Protocol for Determining Mutation Rate to Phage (T5) resistance

Day -2: Prepare Media/Revive/Titer Phage

1. If necessary, revive the frozen stock of each strain in 10 ml of LB in a 50 ml flask by scraping the top of the strain to be tested.

2. Grow the primary culture 16-24 hours at 37°C.

3. Prepare 27¹ MG plates per condition to be tested.

Day -1 : Precondition

• Transfer a 10,000 fold dilution² from the primary culture into a flask of 10 ml of DM25³(or the medium that will be used for the fluctuation test) that will serve as the secondary culture. Grow 16-24 hours at 37°C.

Day 0: Growth of Independent Cultures

• Transfer between 100-1000 cells into 24 replicate lines using a 96-well plate. Transfer ~1000 fold dilution into 3 separate flasks (to serve as the control). Grow between 16-24 hours at 37°C.

Day 1: Plating

1. Plate the entirety of each separate replicate line in the 96-well plate onto an MG + phage plate (the amount of phage you will plate will differ depending on the titer; use an excess amount relative to the expected final density of the culture).

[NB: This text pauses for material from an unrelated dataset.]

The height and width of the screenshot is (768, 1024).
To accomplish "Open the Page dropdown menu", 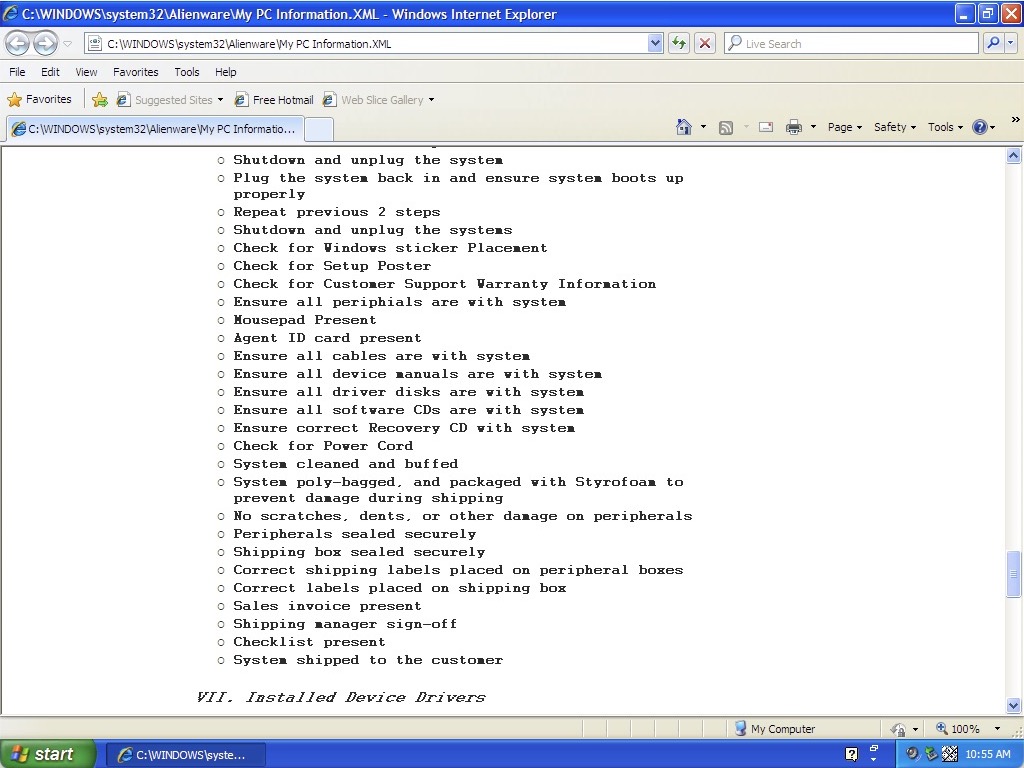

2. Plate a ~10⁶ dilution (or a dilution to get a reasonable colony count) of the control lines on MG plates.

3. Grow ~48 hours.

Day 3: Counting

• After ~48 hours of growth, count the number of colonies on each plate.

Notes

¹Each strain needs to be plated ~3 times on non-selective medium to determine final density.

²In this case, we preconditioned with LB media, which grows to 100 times the density of DM25 media. To get 100 fold growth, we did a 10⁴ dilution.

³The appropriate growth medium should be used such that the cultures can grow to the correct final density in ~100-200 microliters of medium.